* **Work task**:
Among the entries below, find each line with "computer" and show it.

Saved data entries
• • • • •

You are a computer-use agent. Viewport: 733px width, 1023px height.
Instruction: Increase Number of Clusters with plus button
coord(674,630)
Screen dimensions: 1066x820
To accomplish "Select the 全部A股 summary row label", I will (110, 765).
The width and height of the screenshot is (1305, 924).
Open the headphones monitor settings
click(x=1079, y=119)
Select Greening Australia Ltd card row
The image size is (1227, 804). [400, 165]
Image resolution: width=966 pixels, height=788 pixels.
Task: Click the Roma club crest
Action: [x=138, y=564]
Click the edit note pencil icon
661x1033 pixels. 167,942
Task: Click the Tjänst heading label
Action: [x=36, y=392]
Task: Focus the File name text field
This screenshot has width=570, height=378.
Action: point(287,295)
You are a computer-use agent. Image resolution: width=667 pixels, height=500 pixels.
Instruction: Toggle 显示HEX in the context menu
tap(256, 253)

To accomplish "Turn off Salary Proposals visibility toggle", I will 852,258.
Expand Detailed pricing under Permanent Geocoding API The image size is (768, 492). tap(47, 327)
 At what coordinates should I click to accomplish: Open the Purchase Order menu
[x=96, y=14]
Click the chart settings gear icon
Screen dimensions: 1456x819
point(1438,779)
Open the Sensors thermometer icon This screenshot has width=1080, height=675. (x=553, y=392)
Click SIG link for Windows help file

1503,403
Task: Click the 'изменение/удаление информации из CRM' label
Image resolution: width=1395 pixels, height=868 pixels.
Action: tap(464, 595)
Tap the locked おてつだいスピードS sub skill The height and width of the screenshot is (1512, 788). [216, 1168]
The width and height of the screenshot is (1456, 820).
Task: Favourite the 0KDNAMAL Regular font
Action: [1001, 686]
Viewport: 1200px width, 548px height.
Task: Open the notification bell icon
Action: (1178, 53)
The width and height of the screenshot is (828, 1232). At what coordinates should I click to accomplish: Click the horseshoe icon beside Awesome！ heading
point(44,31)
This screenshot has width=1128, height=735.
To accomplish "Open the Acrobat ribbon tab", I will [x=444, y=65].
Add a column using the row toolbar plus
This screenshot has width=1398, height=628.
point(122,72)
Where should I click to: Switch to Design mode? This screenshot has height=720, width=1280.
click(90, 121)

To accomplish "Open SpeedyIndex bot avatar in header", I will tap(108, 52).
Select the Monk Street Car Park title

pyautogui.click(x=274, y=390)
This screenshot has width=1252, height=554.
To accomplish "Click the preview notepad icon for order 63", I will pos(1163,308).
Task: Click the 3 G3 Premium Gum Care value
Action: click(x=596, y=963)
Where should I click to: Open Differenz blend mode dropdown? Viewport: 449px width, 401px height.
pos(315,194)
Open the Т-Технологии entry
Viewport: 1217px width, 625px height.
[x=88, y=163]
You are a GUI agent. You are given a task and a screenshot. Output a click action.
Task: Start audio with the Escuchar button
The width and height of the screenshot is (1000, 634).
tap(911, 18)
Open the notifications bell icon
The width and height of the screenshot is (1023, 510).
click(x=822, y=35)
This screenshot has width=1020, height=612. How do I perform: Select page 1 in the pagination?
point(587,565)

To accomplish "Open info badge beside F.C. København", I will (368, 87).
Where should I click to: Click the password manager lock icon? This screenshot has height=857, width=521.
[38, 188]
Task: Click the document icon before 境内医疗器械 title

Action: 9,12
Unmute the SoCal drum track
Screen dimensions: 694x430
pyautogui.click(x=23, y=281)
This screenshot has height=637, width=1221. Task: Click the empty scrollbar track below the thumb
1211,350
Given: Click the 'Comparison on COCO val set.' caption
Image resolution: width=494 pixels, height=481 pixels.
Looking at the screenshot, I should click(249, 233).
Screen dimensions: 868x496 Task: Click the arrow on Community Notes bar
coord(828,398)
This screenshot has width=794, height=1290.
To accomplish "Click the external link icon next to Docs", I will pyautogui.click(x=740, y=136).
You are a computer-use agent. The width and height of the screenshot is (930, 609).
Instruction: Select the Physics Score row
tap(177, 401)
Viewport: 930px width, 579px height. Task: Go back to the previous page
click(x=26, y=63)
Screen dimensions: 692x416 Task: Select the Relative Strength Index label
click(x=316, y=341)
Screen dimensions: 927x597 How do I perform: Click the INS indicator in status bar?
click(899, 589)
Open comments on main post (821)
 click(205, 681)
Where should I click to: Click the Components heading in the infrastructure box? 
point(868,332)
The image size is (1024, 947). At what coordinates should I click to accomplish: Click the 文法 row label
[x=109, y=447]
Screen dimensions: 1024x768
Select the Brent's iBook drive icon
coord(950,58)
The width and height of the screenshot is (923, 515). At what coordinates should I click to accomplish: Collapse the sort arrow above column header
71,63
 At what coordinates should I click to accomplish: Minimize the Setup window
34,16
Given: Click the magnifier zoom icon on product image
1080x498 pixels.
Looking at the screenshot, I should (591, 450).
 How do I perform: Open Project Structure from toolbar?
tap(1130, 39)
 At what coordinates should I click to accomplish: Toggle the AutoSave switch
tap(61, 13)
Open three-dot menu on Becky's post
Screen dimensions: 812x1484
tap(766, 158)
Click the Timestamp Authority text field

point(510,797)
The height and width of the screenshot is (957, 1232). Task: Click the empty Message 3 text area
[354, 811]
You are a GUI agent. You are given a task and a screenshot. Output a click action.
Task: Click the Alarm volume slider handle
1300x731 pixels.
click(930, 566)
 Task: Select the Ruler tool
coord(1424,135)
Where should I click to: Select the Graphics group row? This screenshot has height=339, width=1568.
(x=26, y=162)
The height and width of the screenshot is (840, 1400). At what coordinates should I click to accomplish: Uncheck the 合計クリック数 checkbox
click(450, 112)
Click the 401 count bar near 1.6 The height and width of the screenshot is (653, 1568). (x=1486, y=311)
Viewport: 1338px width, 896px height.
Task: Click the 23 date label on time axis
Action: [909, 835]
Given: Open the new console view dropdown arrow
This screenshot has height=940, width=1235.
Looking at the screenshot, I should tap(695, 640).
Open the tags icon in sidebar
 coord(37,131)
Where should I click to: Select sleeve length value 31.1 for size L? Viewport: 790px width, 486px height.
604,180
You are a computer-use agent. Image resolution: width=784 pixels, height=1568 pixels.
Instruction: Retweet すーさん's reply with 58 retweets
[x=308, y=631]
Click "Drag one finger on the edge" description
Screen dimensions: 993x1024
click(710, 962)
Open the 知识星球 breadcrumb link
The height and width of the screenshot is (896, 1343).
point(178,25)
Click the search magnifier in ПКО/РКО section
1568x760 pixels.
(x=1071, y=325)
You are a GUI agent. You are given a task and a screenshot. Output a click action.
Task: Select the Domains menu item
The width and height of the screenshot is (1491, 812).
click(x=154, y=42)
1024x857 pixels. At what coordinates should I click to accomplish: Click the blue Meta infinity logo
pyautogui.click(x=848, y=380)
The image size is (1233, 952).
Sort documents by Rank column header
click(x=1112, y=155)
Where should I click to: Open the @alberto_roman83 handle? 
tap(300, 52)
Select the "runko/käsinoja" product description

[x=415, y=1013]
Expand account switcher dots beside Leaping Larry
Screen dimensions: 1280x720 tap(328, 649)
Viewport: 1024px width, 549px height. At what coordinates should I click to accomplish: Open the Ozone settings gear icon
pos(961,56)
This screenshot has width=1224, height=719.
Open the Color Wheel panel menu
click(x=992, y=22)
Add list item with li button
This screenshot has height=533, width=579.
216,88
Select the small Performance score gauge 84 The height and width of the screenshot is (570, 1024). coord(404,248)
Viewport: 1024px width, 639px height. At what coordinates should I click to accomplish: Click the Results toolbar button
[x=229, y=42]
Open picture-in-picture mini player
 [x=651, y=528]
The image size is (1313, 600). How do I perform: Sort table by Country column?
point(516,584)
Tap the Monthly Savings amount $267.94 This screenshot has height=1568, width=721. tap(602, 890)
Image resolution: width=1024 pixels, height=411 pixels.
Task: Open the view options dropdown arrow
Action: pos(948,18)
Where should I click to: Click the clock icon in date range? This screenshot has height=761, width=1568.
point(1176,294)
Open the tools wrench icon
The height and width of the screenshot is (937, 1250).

• • • • •

* **Task answer**:
You are a computer-use agent. Viewport: 733px width, 1023px height.
You are a computer-use agent. Image resolution: width=667 pixels, height=500 pixels.
You are a computer-use agent. The width and height of the screenshot is (930, 609).
You are a computer-use agent. Image resolution: width=784 pixels, height=1568 pixels.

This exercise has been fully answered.